• **EXERCISE INSTRUCTIONS**
Each line from the one with "Task: Click the Visa card icon" through the last line below must be written out exactly. Do not copy pictures.

--- PROVIDED RECORDS Enclosed Below ---

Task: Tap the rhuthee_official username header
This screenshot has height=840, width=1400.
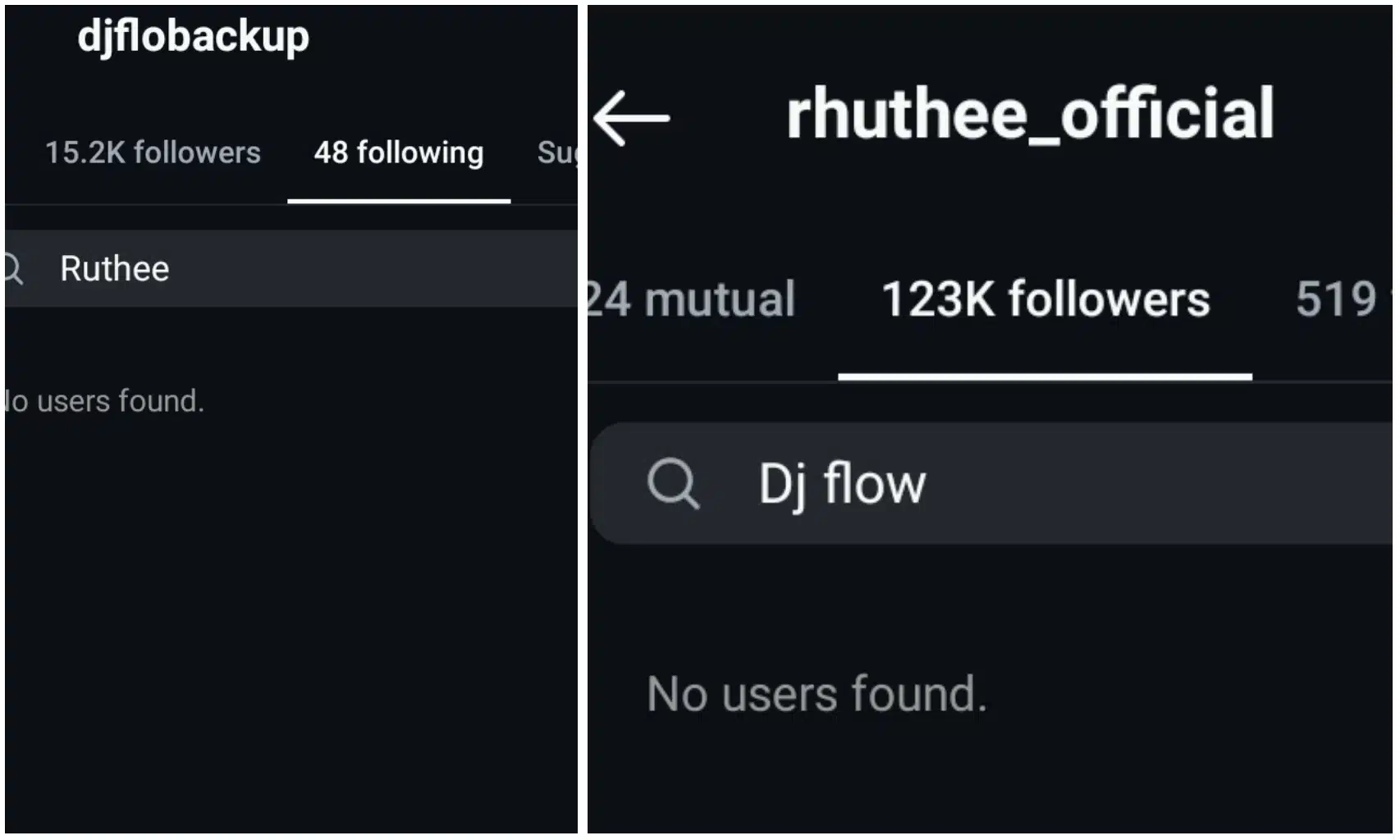Action: coord(1030,115)

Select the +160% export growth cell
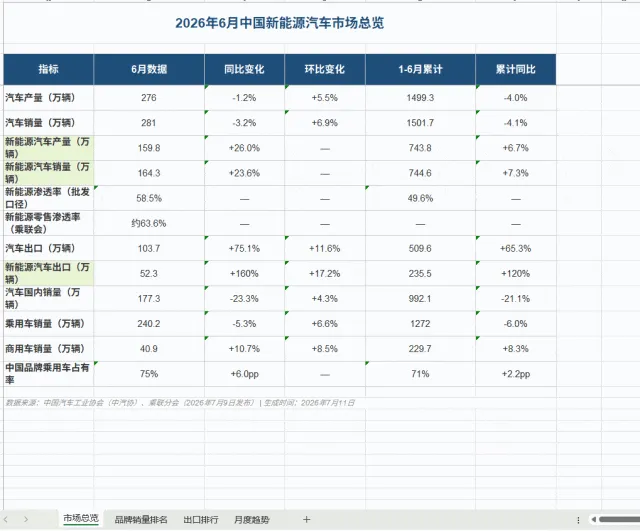[x=244, y=273]
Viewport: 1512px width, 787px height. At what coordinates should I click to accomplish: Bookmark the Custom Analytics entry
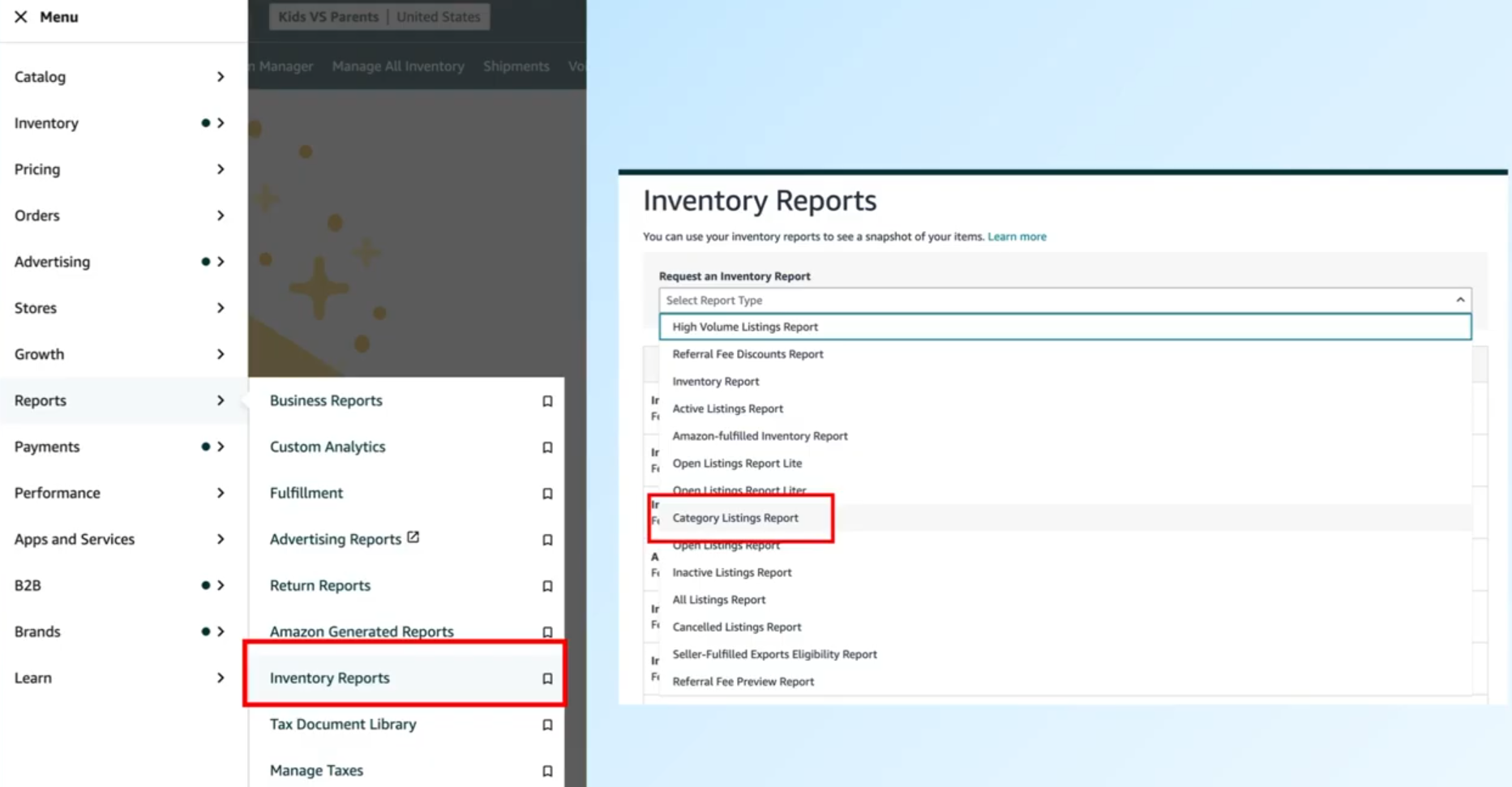(x=547, y=447)
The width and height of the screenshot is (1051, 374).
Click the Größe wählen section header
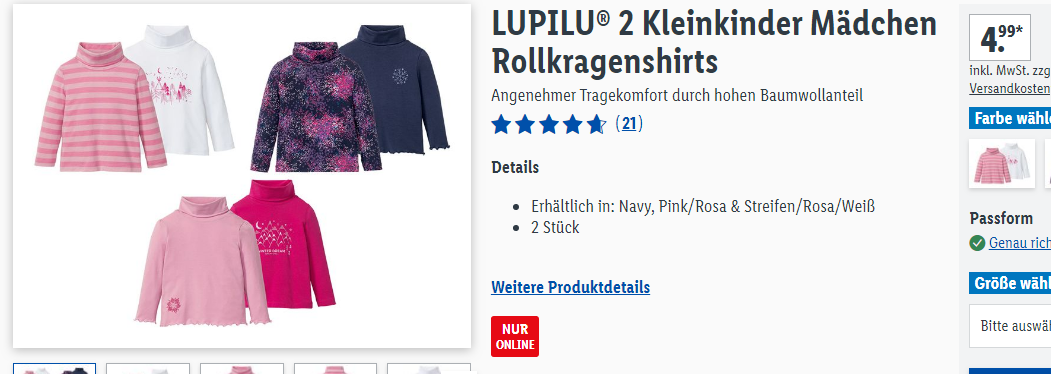point(1010,283)
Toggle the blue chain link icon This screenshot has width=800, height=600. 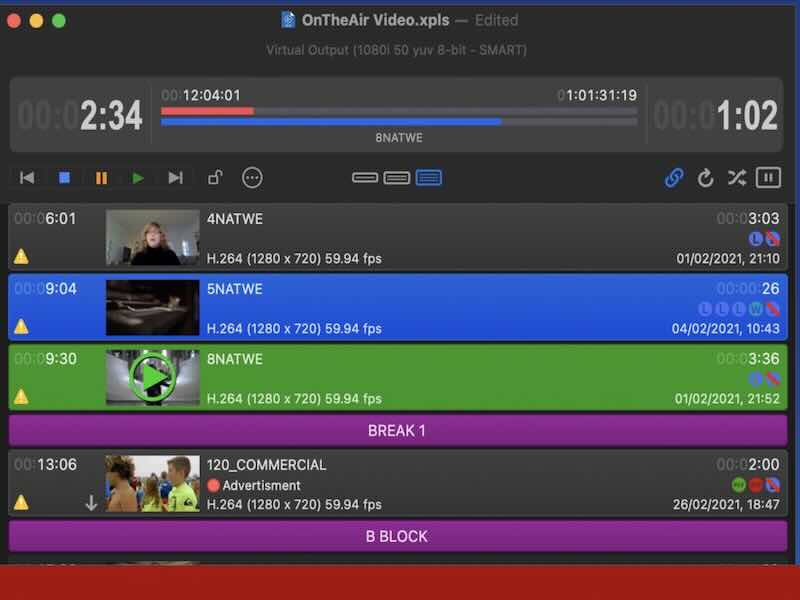(x=674, y=178)
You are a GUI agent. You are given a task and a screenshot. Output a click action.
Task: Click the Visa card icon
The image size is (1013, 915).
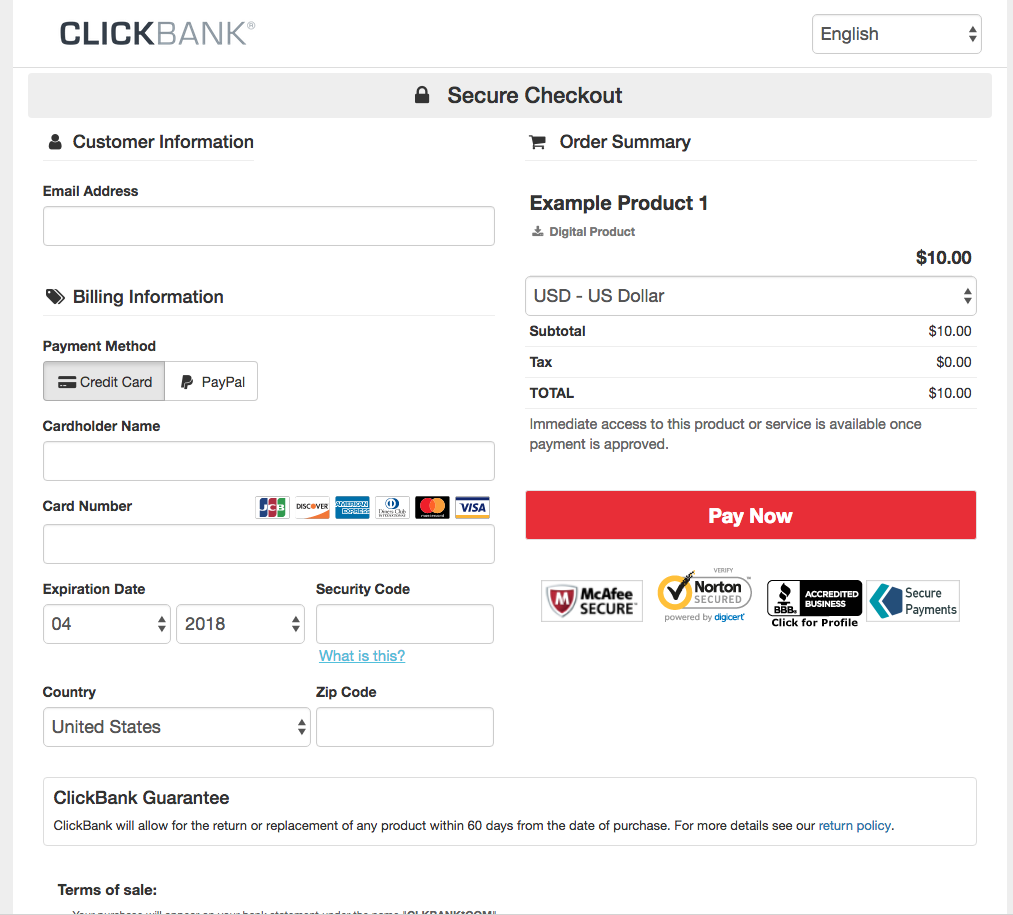tap(472, 507)
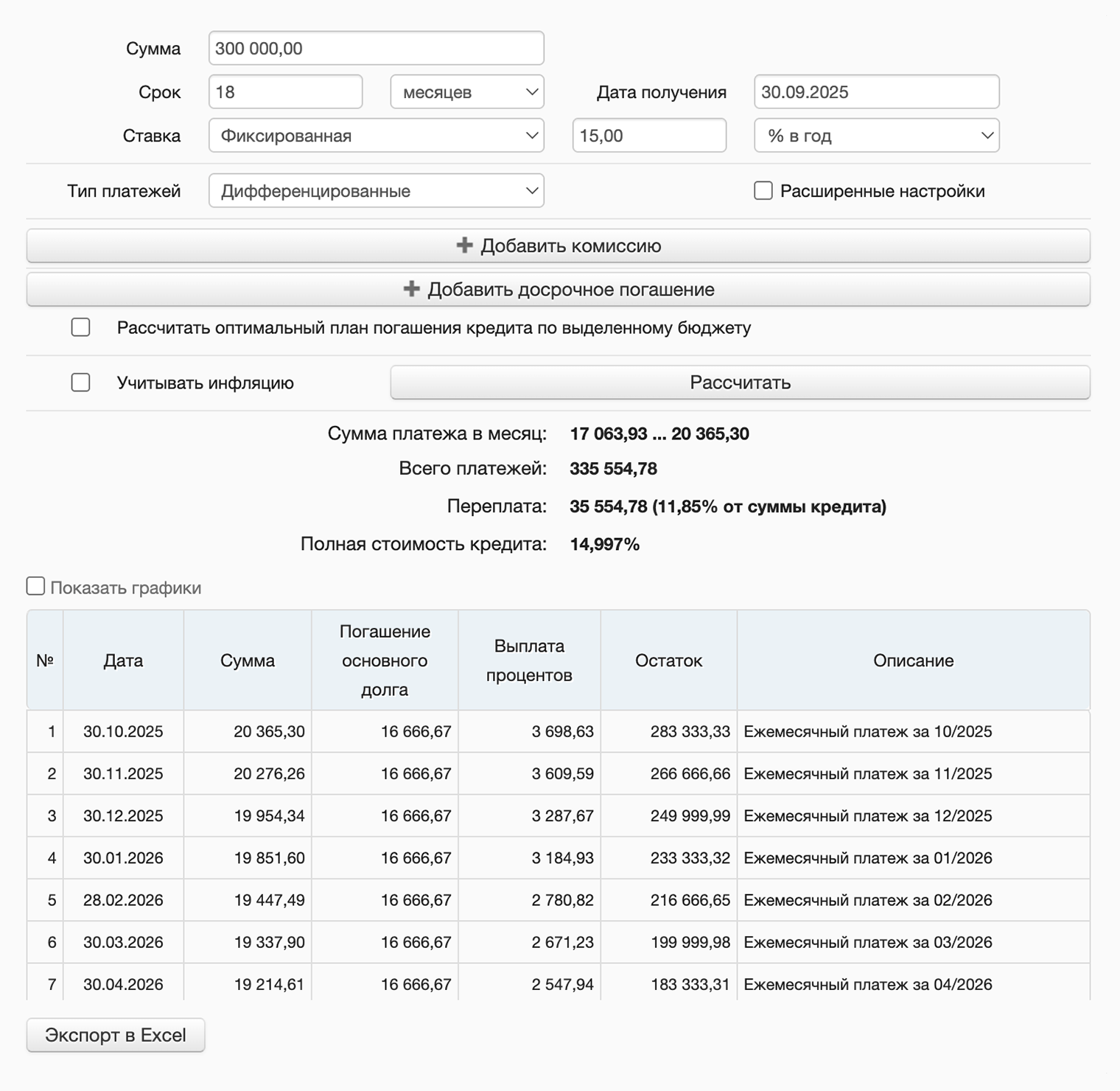
Task: Click plus icon on Добавить досрочное погашение
Action: pyautogui.click(x=411, y=289)
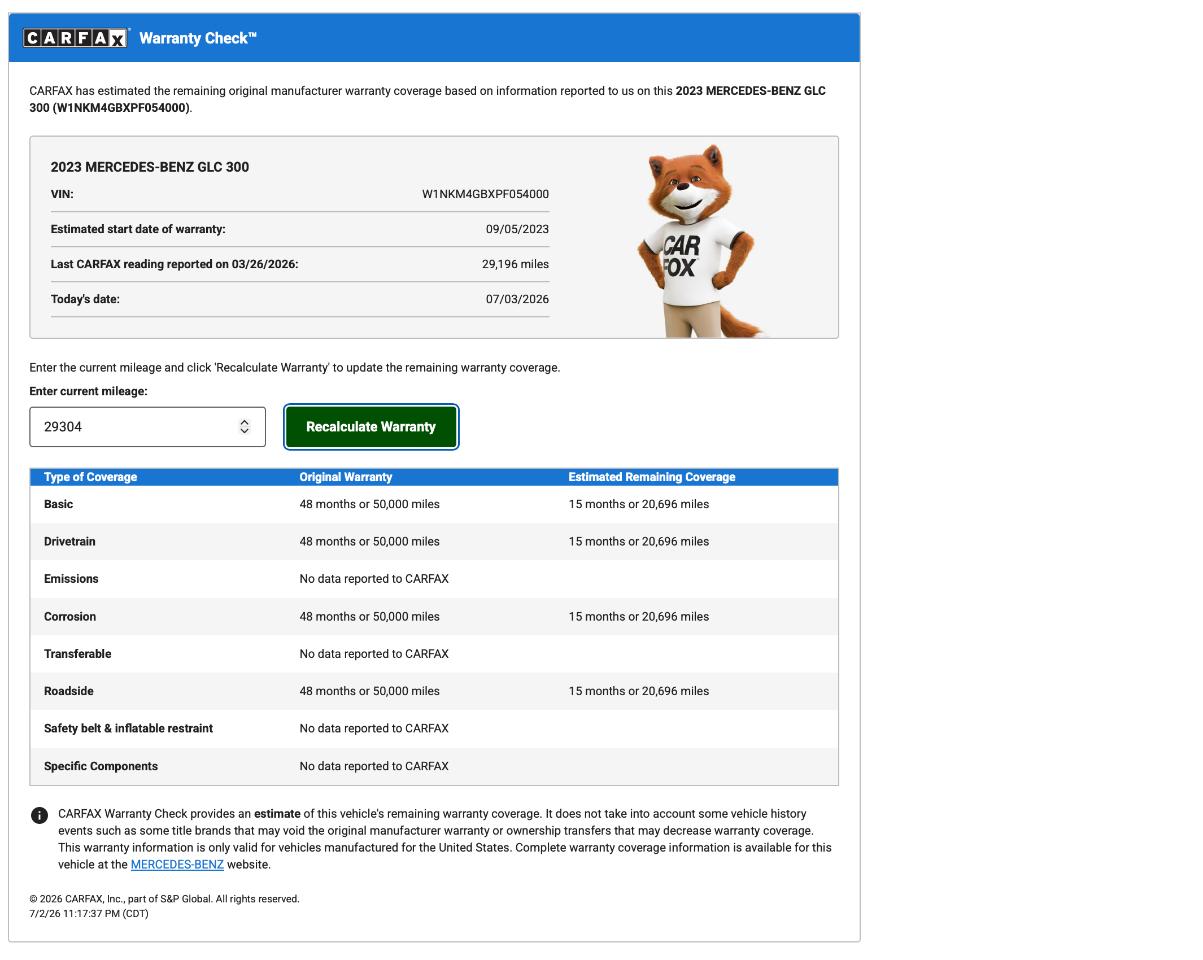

--- End of Enclosed PROVIDED RECORDS ---

• **WRITTEN RESPONSE**
Task: Click the Visa card icon
The image size is (1013, 915).
tap(472, 507)
Task: Click plus icon on Добавить досрочное погашение
Action: pyautogui.click(x=411, y=289)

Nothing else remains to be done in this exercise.